We would see a breakdown for a commercial voiceover in the morning, send over the sides at 10am (“sides” are per-character audition scripts), the client would see them when they woke up at noon, go down to their basement recording studio in their slippers, record and send it in, record two full half-hour cartoon episodes of main character dialogue by 3, and then the next morning we’d come in to the office to see a 4am email from the casting director saying they got the part, there are like 5 casting directors (really, studios) in town so they already know our clients and their quotes are industry public knowledge so that’s go, she’d have attached the full script and the client would record it that day

Now, beyond this voice actors don’t have the influence to capture as much of a profit stream as live actors who draw on leverage accumulated through organization in the Screen Actors Guild-American Federation of Television and Radio Artists, the discrepancy in pay really exceeds that in input of work.
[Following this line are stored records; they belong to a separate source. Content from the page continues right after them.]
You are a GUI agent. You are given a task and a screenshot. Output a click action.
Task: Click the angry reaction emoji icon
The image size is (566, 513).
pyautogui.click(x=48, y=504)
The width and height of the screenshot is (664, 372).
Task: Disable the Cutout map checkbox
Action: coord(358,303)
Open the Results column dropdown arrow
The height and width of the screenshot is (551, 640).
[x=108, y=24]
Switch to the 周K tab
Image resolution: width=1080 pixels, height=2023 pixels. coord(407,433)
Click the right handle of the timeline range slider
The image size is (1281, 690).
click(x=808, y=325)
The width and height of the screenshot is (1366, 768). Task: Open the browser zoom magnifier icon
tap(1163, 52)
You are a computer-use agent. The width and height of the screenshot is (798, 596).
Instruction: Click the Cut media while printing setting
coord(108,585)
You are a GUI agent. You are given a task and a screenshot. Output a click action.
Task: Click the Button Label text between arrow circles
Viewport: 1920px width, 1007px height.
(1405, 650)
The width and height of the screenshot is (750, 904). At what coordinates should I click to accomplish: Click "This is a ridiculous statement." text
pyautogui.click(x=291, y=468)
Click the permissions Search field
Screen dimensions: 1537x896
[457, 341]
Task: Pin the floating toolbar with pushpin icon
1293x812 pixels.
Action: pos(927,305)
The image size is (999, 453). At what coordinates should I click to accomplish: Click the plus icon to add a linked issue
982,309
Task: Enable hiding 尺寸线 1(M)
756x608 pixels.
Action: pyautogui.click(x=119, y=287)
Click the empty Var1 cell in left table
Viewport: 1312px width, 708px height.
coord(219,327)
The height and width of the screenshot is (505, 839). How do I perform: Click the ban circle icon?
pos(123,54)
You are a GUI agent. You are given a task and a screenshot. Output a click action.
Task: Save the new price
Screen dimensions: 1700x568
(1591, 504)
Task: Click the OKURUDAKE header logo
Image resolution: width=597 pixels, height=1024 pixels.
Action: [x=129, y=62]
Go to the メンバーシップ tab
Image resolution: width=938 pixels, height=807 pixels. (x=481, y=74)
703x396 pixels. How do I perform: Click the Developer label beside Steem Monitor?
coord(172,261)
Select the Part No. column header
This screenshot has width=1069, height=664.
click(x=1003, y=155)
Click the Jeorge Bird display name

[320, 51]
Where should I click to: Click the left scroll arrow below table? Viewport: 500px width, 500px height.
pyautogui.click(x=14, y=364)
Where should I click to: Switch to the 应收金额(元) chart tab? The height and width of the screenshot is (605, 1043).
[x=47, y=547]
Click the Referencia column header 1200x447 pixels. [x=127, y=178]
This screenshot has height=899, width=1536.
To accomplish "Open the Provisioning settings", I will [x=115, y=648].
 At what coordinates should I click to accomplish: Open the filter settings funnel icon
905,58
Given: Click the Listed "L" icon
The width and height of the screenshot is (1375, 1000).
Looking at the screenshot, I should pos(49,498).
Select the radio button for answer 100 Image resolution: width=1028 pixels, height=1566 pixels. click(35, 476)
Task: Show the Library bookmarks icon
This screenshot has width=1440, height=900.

Let alone the way that this dynamic means you need more roles on a resume to matter, even as it’s more possible to use the same few VAs for every role – remember how there was like a movie trailer guy? “In a world” and all?

Of course this also challenges labor power because everyone with a home audio setup around the world – that is to say, every podcaster – is a potential scab and it’s not like if you occupy or picket your basement workplace anyone cares.

Which is to say, voice acting is now putting-out piecework with a global labor pool. VAs are hosed.